Plotz: This is a hard question to answer, because God varies so wildly from book to book. At times He appears to be utterly ruthless and cruel, as in Deuteronomy or Joshua. At other times, in Isaiah for example, He acts with sweetness and mercy. At other times He’s very wry and funny, as in Jonah. And at other times, He simply checks out, and doesn’t want to be involved. So I love that God of mercy and humor, and am deeply, deeply troubled by the God of Joshua. And I don’t exactly know how it all adds up.

Patrol: You seemed particularly affected by one of the stories I found most shocking and unpalatable as a child—God asking Abraham to give Isaac as a sacrifice. I don’t even have kids yet, and I still think I might turn my back on God before I would do something like that. What do you think? Did you come up with any explanation for why Abraham didn’t react the same way we would have?

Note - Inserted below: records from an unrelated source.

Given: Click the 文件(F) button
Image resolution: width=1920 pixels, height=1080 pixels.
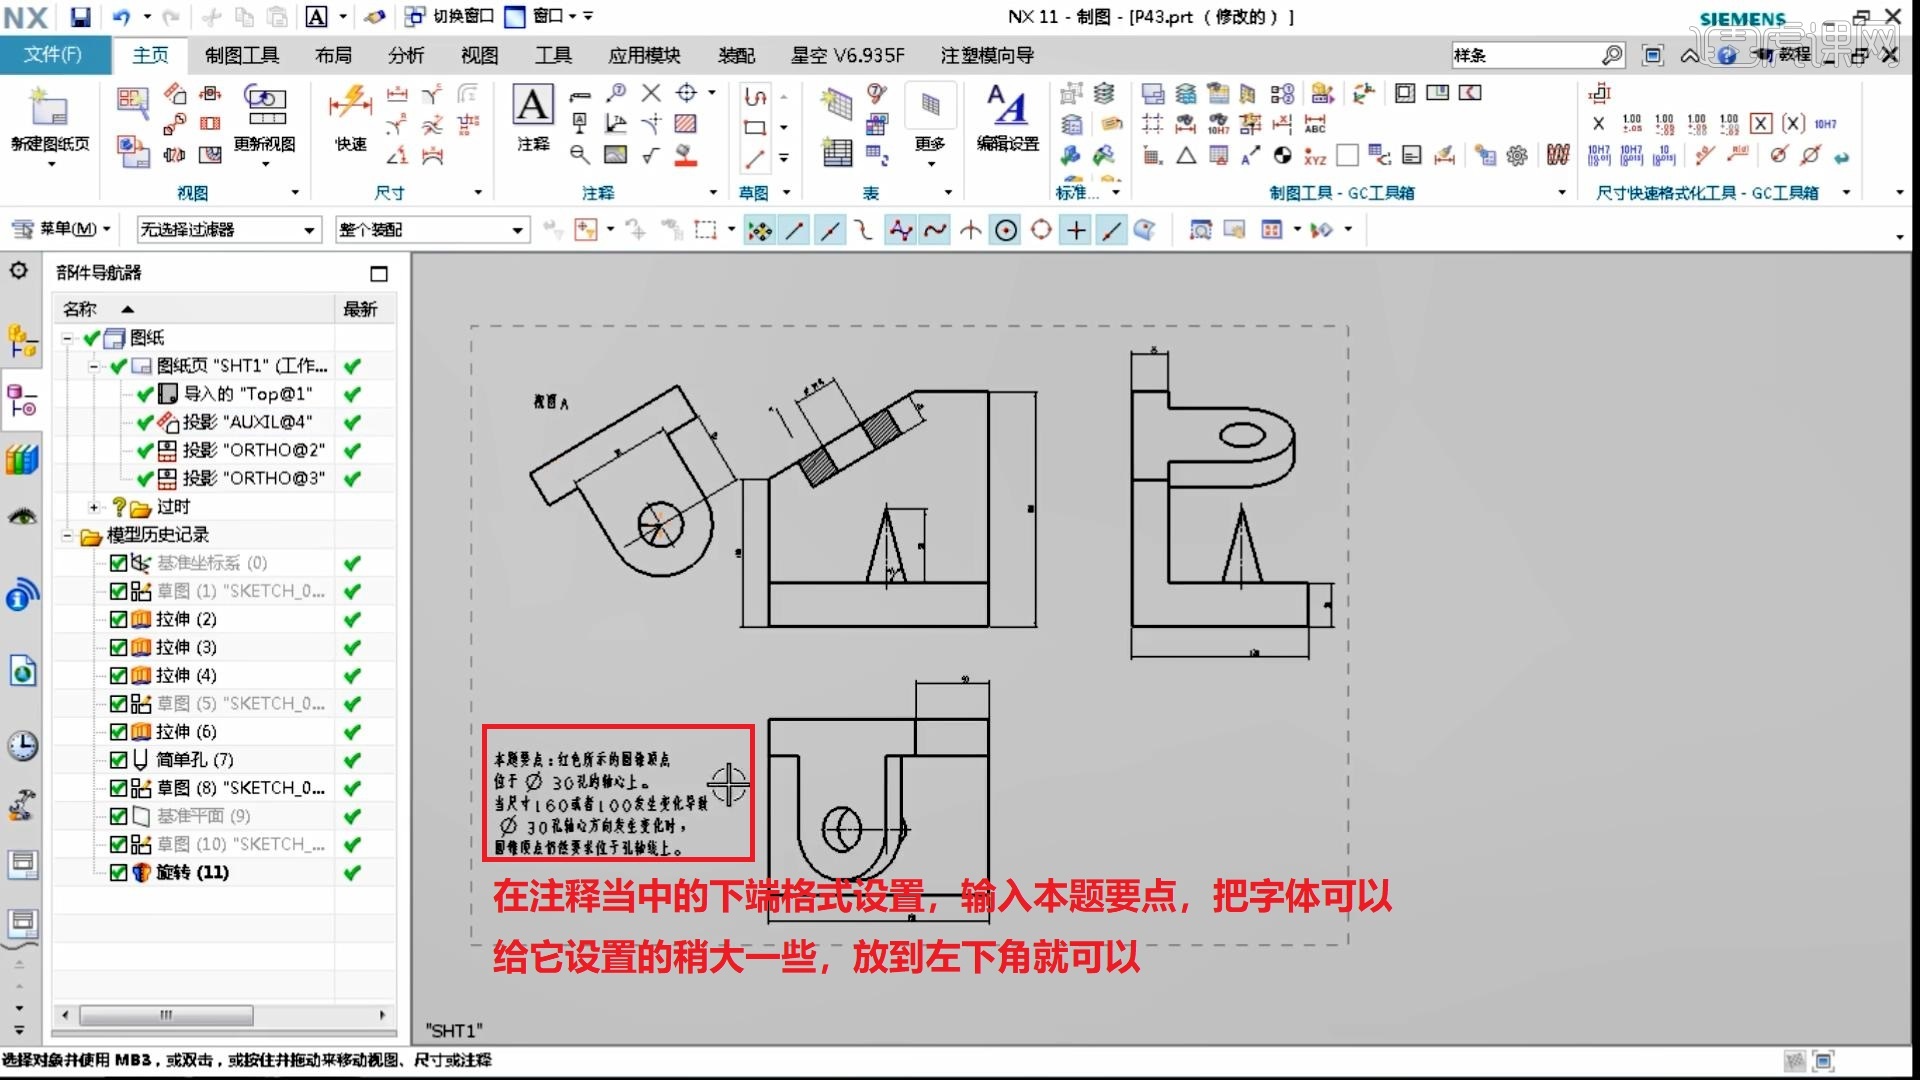Looking at the screenshot, I should click(56, 55).
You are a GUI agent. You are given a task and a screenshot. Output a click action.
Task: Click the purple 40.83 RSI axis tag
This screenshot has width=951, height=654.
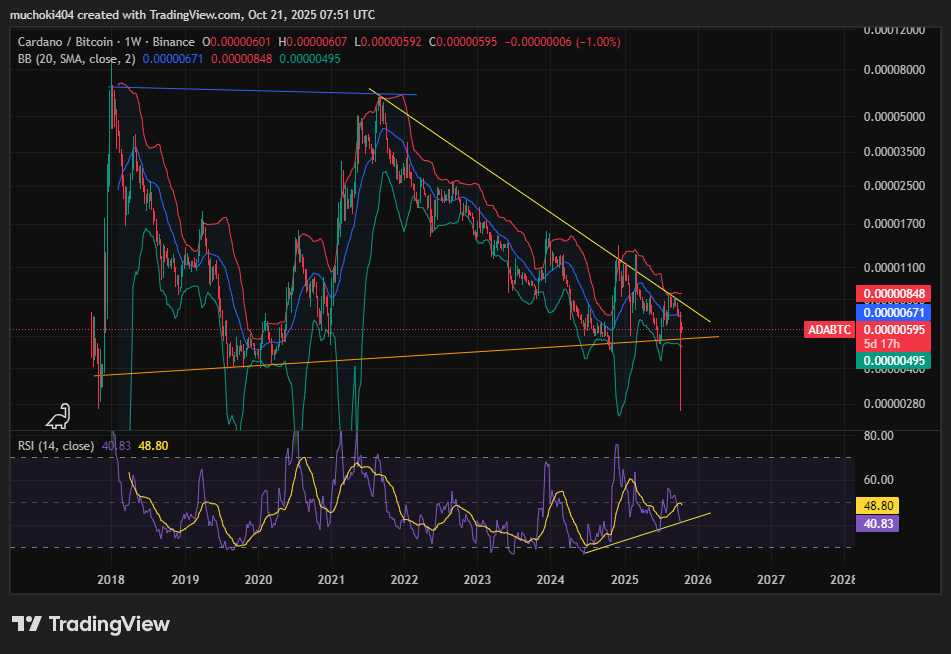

Plotz: As a father, I found that story nearly unbearable to read, and nearly incomprehensible. What kind of father would do such a thing? But again and again, the Bible reminds us that our love for God must be greater than our love for family. That’s not a choice I could ever dare to make, which I suppose is why I am not a very observant person. (Even more disturbing in some ways, is the story in Judges, in which Jephthah does sacrifice his child. At least Isaac gets saved!)

Patrol: What do you think is the most thought-provoking passage in the Bible?

Plotz: I’ll pick three. In Genesis 18, Abraham and God argue about the destruction of Sodom, with Abraham persuading God that He mustn’t destroy the city if there are innocents living there. That argument is extraordinary, because it puts us on the side of Abraham, against God, which is unnerving.

All of Job is a provocation, a fascinating debate over the question of whether God is just.

And I am amazed by the moment when David and Bathsheba’s son dies, and David immediately stops crying and praying and sits down for a meal.

Patrol: You say Ecclesiastes is a “godless philosophy,” or a blueprint for living well in a world without God. I think in the Slate version, if I recall, you said it was the perfect book for atheists. It’s my favorite book of the Bible, so does that make me a bad Christian?

Plotz: Yes!

Patrol: How, if at all, did reading the whole Bible change your view of the religious groups that follow it?

Plotz: Christians have the New Testament, which softens and explains and cleans up a lot of the messiness of the Hebrew Bible. Jews don't have Jesus to fall back on. The result, I think, is our tradition of argument. We have a holy book that is full of immoral heroes and an erratic, vindictive God. How do we grapple with that? By arguing: thousands of years of Talmudical, rabbinical, and other debates. So reading helped explain for me why Jews are so argumentative. And it also helped me understand why Christianity is so comforting: The New Testament brings order and peace and love to the chaotic Hebrew Bible.